Max lowered his eyes. “But, Amy, you have to understand. Even after all the time I spent in my early life, trying to build my hoard, I had none to inherit. My father left when I was young. He couldn’t deal with his wife being a dragon. He took everything she had and left. I spent all my childhood working to give my mother a good life. But she was always heartsick because he took her hoard. He took her treasure. A ten year old boy could only do so much as a child, and I wound up in the salt mines. I worked brutal days. I didn’t have the means to start creating my own hoard until I was nearly twenty. My mother died broke. I left to go to London just days after she died.”
>
“I thought dragons were immortal.”
He shuffled his feet a bit. “We are. But we can die. And she was doubly broken by his betrayal. He left her, and he took what her dragon had needed.”
“You never found him?”
“No. He disappeared. He left when I was three and disappeared.”
“I’m sorry, Max. That’s awful of him to leave you and your mother.”
“My hoard is so small, because of him.”
She put a hand on his arm. “Maximillian. I’m not judging the size of your hoard. I swear it. I don’t care if Niko’s is bigger, or if Raissa has half the gold in the world. I love you, not the gold.”
He stopped and looked at her. “What?”
“I love you.”
“You do?”
“Yes, you big, stupid lizard. Money is not a consideration for me. I want you, not jewels.”
He pulled her into his arms and held her tight. “God, Amy. I love you too. You’re so much better than I imagined.”
She put her head on his shoulder and he could feel her smiling. “Okay, Max. Show me the hoard. Please.”

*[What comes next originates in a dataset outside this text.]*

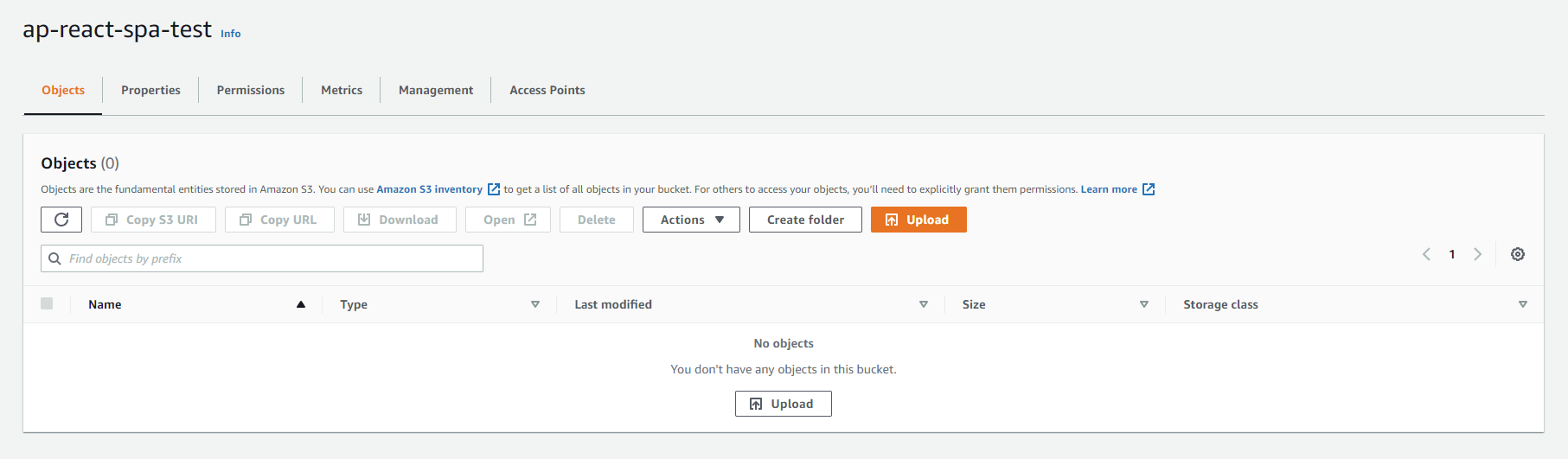
Task: Open the table preferences gear icon
Action: pos(1517,254)
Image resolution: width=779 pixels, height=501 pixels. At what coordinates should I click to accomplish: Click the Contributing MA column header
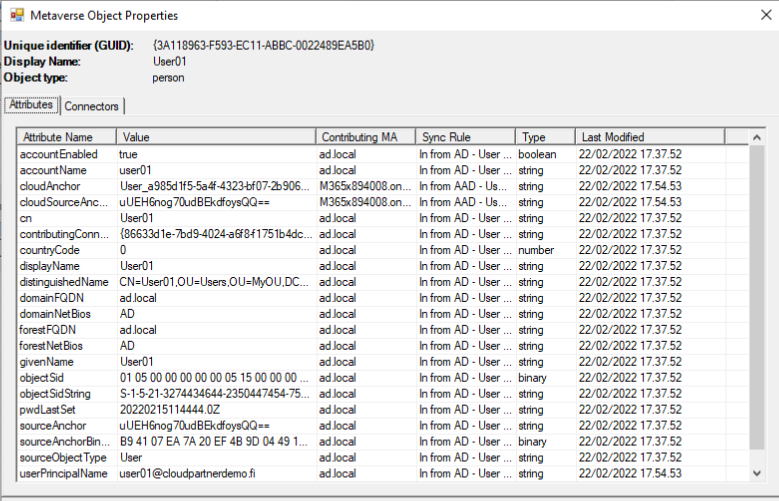point(365,137)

Max nodded, feeling like he was on cloud nine, and his dragon wanting to fly happily around the skies above Pine Valley, walked to the door of the vault and scanned it open. He pulled the door wide and grabbed Amy’s hand to walk in with her.
The lights tripped on in the front of the vault, and the gorgeous couch he had bought in London in late 1899 sat in front, along with gorgeous black mpingo desk he’d had made to his specifications in Senegal about the same time. He’d paid handsomely for that desk and it was one of his most prized possessions.
He opened the laptop that sat on the desk and it started immediately. With a few taps he started a program and the different zones of his vault came to life.
Amy, however, was mesmerized by the desk. “Holy crap, Max. This is unbelievable. This is African blackwood. I’ve never seen a desk made solely of it.”